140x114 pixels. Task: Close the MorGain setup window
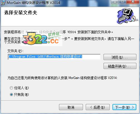133,2
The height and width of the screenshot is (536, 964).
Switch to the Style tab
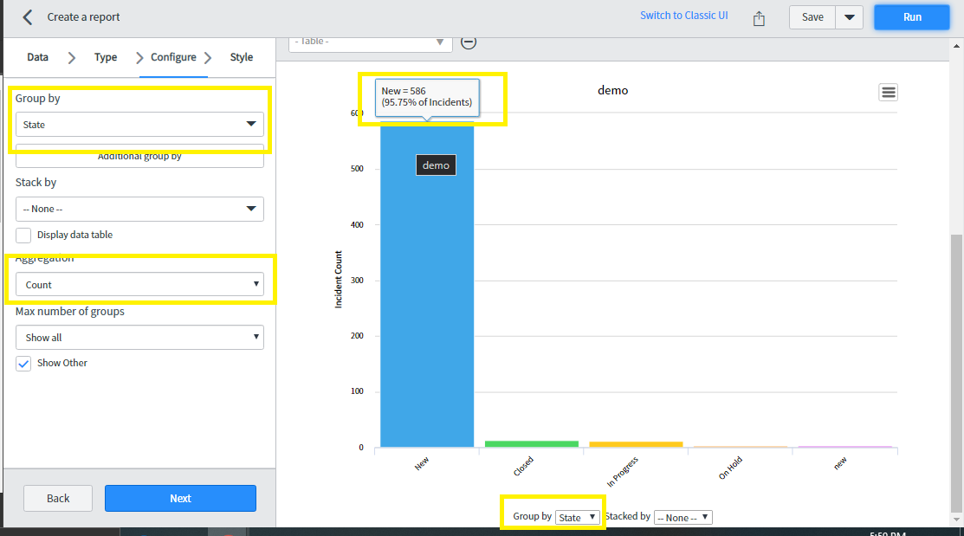[x=241, y=56]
____
## SHORT TASK
Reproduce the entries above word for word, leaving out the pictures.

## COMPLETE RESPONSE
140x114 pixels. Task: Close the MorGain setup window
133,2
The height and width of the screenshot is (536, 964).
Switch to the Style tab
[x=241, y=56]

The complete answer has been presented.